Kirkland took his first photograph when he was seven or eight years old on a Brownie box camera. The image was of his family standing outside their home on Christmas Day.
After attending a Buffalo high school, he enrolled in the New York Institute of Photography but ended up moving back to Canada after his parents became concerned he might be drafted in the Korean War.
He took newspaper jobs at the Fort Erie Times Review and later the Welland Tribune, which he credited with giving him the editorial experience of news photography.
Kirkland eventually made his way back to the U.S., landing a job at Look magazine, where he took portraits of actress Elizabeth Taylor in 1961 that put him on the radar as a budding staff photographer.
But it was those images of Monroe, taken the same year, that became some of her most memorable.
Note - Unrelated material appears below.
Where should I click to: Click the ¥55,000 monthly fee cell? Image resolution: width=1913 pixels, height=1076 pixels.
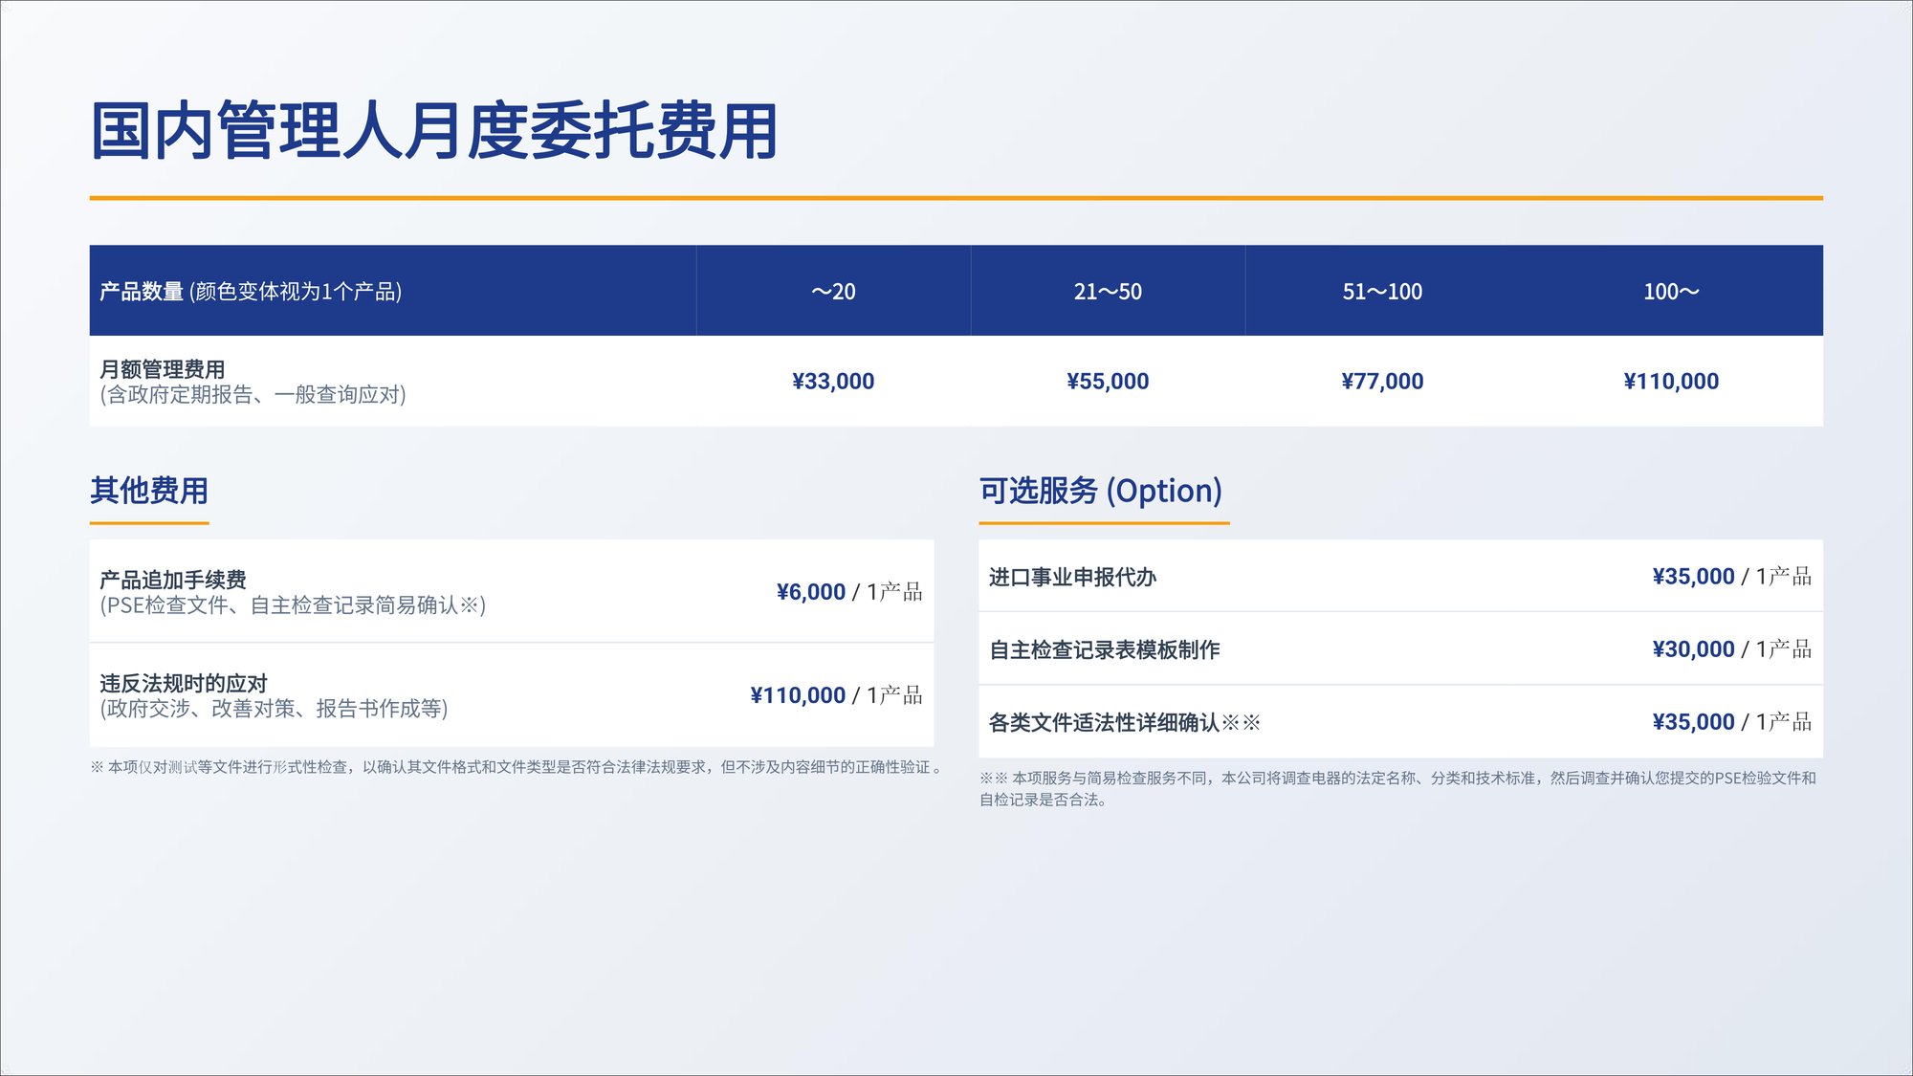pos(1108,381)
He was only 24 years old and still learning the industry when he shot the actress seductively wrapped in white bed sheets.
More people asked about this experience than any other celebrity shoot, Kirkland told “CBS This Morning: Saturday” in a 2013 interview about his book “An Evening with Marilyn.”
He described a rainy night when he and two colleagues from the magazine visited Monroe’s home to discuss possible concepts.
“What I had in mind and hoped for, as a young photographer, was to get something really sizzling — I was almost embarrassed to say that,” he remembered.
“She said at the end, ‘I know what we need. We need a bed, a white silk sheet … Frank Sinatra records and Dom Perignon.'”
A few days later, those tools helped get Monroe into the mood for what became an unforgettable shoot that landed him on the magazine’s cover and set his career on fire.
Kirkland would go on to work at Life magazine and photograph other legends of the era, including Jack Nicholson, Coco Chanel, John Lennon and Margot Kidder’s 1976 Playboy pictorial. He also captured Mick Jagger and secured exclusive access to Michael Jackson on the set of the “Thriller” music video.
Toronto gallery owner Izzy Sulejmani described Kirkland’s optimistic and friendly personality — his “joie de vivre” — as what opened so many doors with the famous.
“Access back in the day was very difficult,” he said.
“An actress or a model will give you everything if they like you, and more time if they like you, and obviously he achieved that. You know, he spent 10 days with Coco Chanel.”
Kirkland’s trustworthiness also helped him land jobs as a photographer on film sets for what became some of Hollywood’s most timeless classics, capturing images of “The Sound of Music,” “2001: A Space Odyssey,” “Titanic” and “Moulin Rouge.”
His assignments outside of the film industry included capturing the Trans Siberian Railway to Japan and the fashion world in Bali.
Sulejmani’s Izzy Gallery hosted a retrospective of Kirkland’s work in 2016, a deal he made by calling Kirkland and his wife to propose bringing some of his images to Toronto.
“It was like he was waiting for this call for 50 years because nobody from Canada ever called him and we were the first,” he said.
“He was very happy to come back, you know, because he did shows all over the world, Australia, Europe — everywhere, but never in Canada.”
Kirkland’s work is part of permanent collections at the Smithsonian, the National Portrait Gallery in London and the Academy of Motion Picture Arts and Sciences.